Teachers are teaching what they teach for two reasons. Firstly, they want to convey knowledge and skills that they have to students who want to learn. They think about the right educational means to help the students gain the knowledge and master the skills. Secondly, they are specialists in the field in which they teach, which means that they understand like no other what is necessary to learn, before one can become a specialist in that field, too. Few astronomers truly enjoy the first-year linear algebra they need to master and rarely do psychologist enjoy their statistics classes in undergrad, but these happen to be crucial ingredients to grow into the field that you want to be part of.

Besides the communication between the various people in this program detoriating to levels that I didn’t want to accept anymore, the fact that the curriculum went from specialist-informed to marketing and sales opportunity informed was the straw that broke the camel’s back. I want to be a proud teacher. Proud teachers design a program that is the best they can do to help students reach meaningful goals. You are very welcome to set learning goals based on all kinds of arguments, including sales, but once the learning goals are set, you should trust the professional’s teaching experience to manufacture a great, fun, and helpful course or program. It will be better for everyone’s motivation.

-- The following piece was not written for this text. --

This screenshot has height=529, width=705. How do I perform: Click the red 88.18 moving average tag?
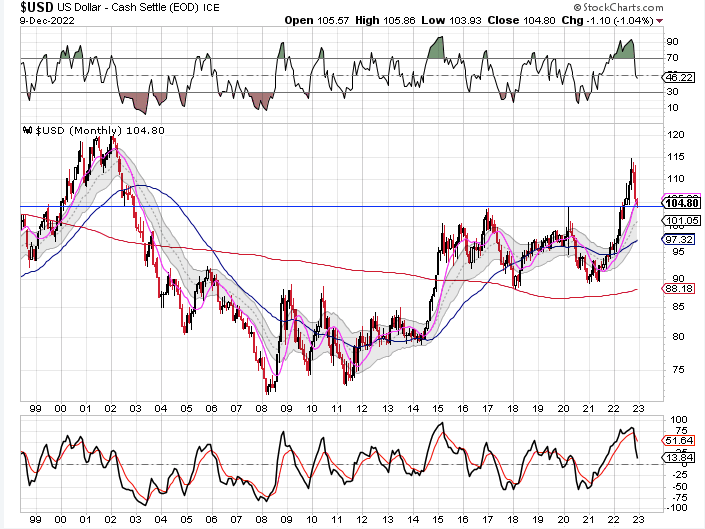[680, 291]
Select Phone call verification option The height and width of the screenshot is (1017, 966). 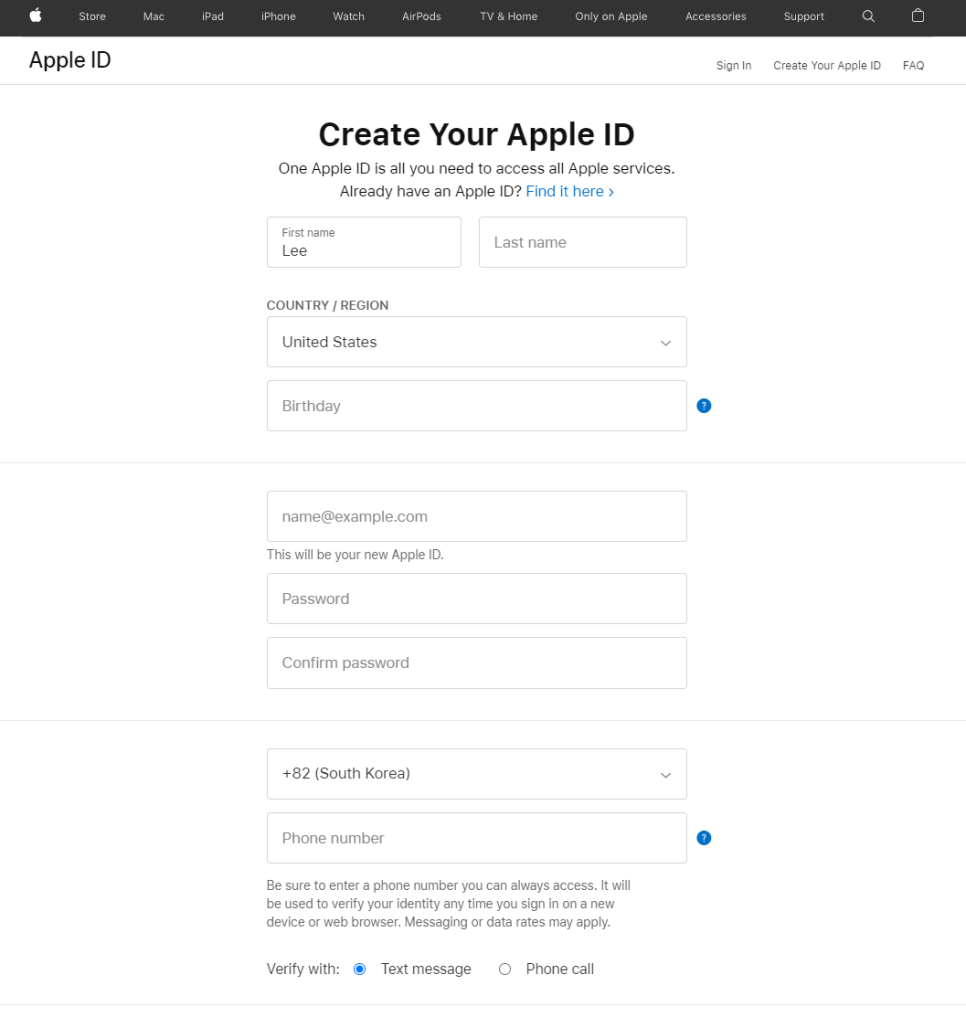[x=505, y=969]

PS. More on my new academic role soon, presumably!

No more Patreon for me…

Going on with it would mean that from now on, I would need to put some serious time into it, creating a bunch of new material. I have plenty of ideas, but if I create this for only ten people, then why bother? That set me to think: why did this not work? I can think of a bunch of reasons:

  1. It wasn’t as good, fun or original as I thought it was. I tried to come up with angles to the topics that you don’t often see in the other online material, but who knows that this is what people would sign up for?
  2. The audience I was trying to reach was too much of a niche. I aimed at people who already knew some data science, but still were surprised by some of the topics I presented.
  3. I didn’t do enough marketing or advertisement. In the first weeks I spammed a bunch of platforms with it, and basically all of my membership came from that. After that, I sometimes posted teasers every here and there, but when this doesn’t seem fruitful, I get demotivated quickly. (If someone knows how to do this properly, I’d be all ears!)

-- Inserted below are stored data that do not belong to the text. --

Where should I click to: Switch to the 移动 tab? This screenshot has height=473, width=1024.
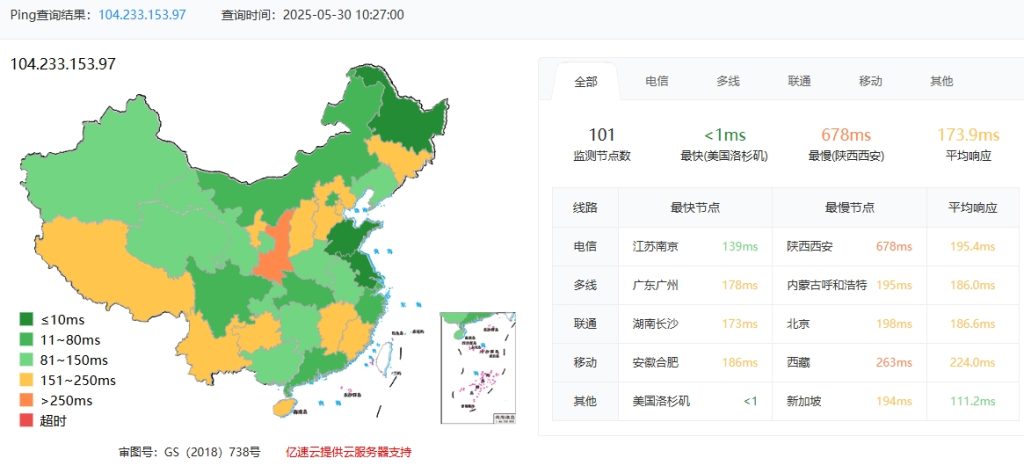click(x=870, y=81)
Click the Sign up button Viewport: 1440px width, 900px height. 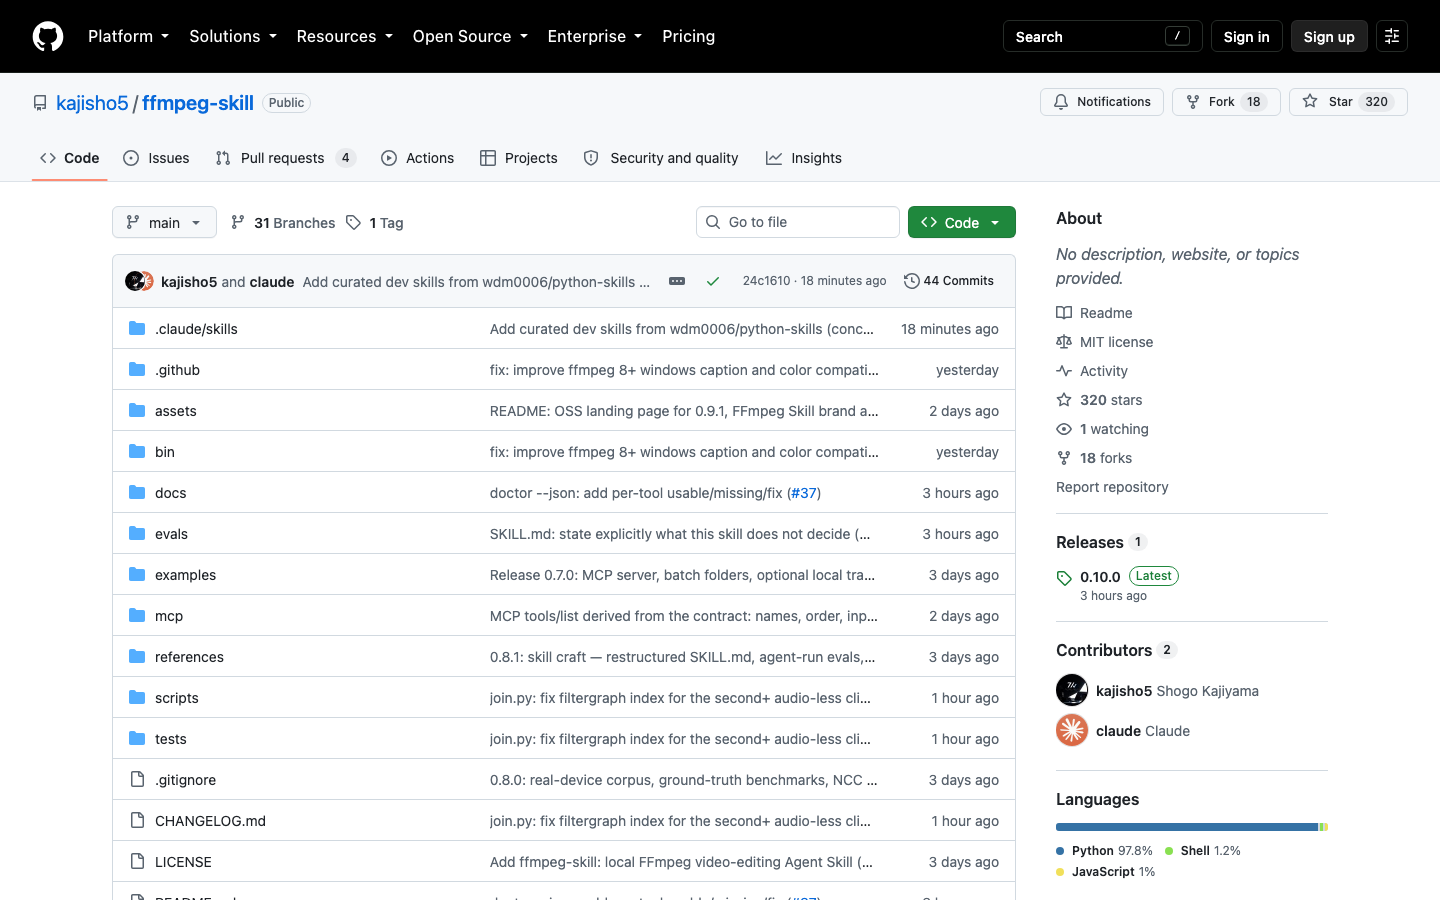click(1329, 36)
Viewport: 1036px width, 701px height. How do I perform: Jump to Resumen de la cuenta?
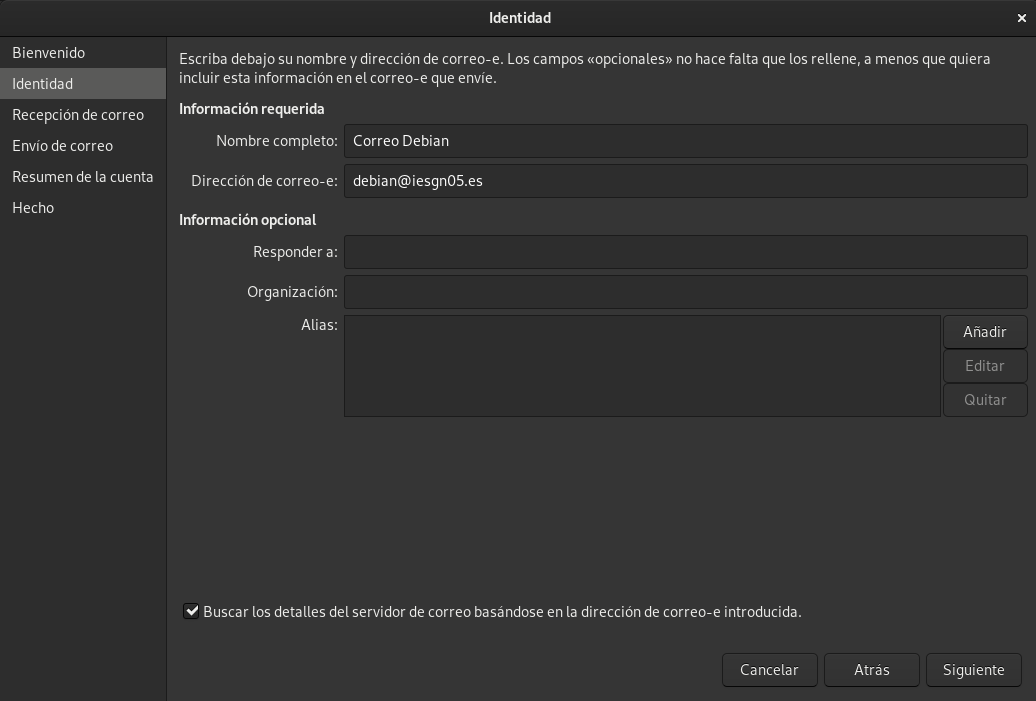[x=82, y=177]
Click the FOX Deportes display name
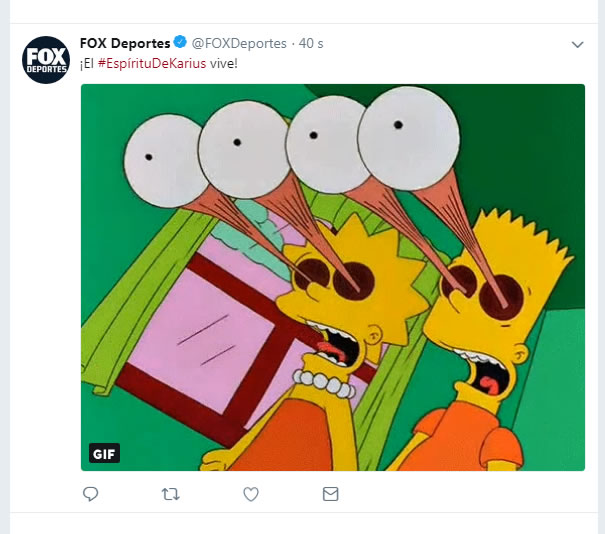605x534 pixels. tap(125, 43)
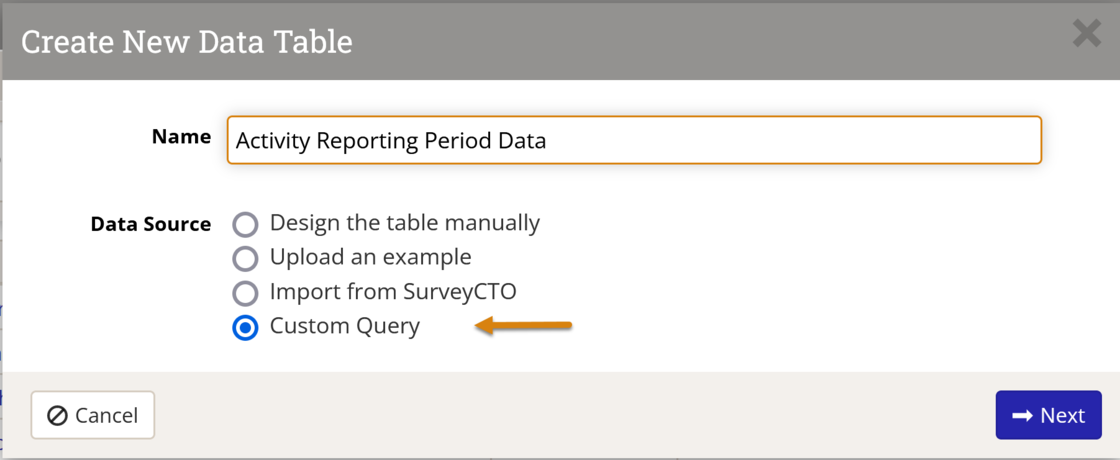Screen dimensions: 1120x460
Task: Click the bold Name field label
Action: click(x=181, y=137)
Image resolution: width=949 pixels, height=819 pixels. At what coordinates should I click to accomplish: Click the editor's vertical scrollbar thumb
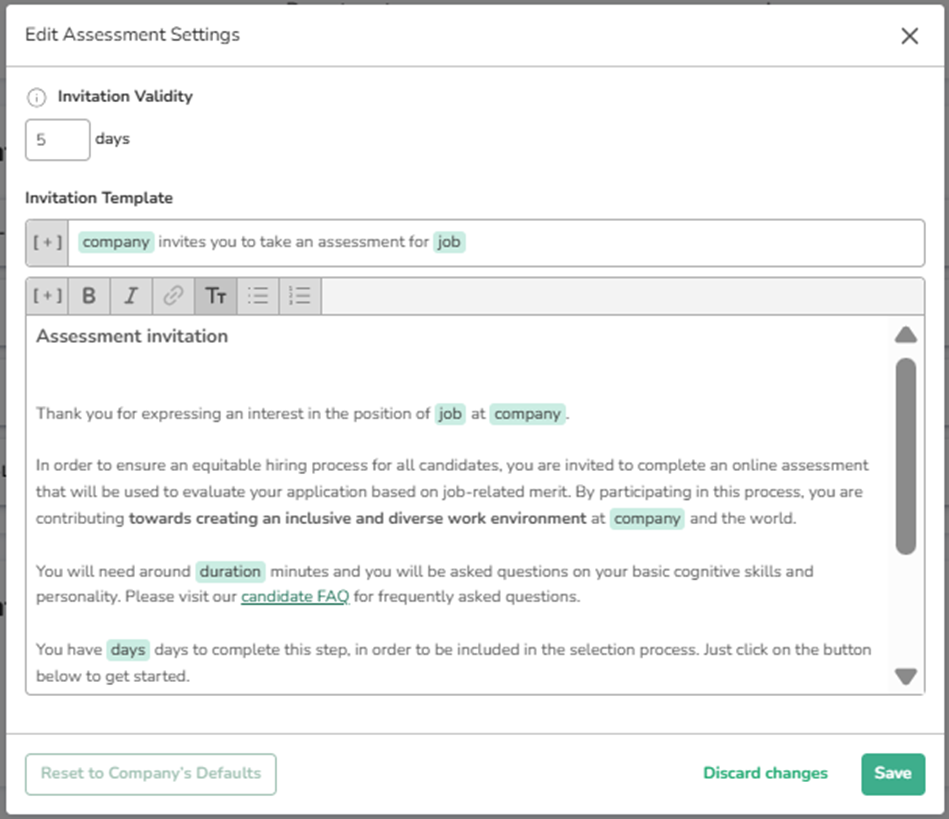(905, 455)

When I asked my members what they would want to see treated in the episodes, I got requests for two types of things, that I wasn’t going to deliver:

  1. Examples from real life. I have done these things in the wild, but obviously can’t get too specific about use cases, and certainly can’t share the data I have worked with in the past. These are typically sensitive…
  2. Data engineering. Building a model is easy, deploying it isn’t, right? That’s probably right (although I think there is much to gain still in the sciency part, rather than engineering part of data science), but I just don’t enjoy the engineering part that much, so in an experiment for fun, I am not going to treat stuff I don’t like. Stubborn me.

Either way, the journey ends here. The site will go down, the Twitter account will be deleted and I don’t need to worry about finishing content on time anymore. It was fun, I learned more than my members did and at some point in the future I’ll just post all the stuff that I created out in the open on Github. The money my patrons were charged (or what is left of it) will go to open source projects. On to the next adventure!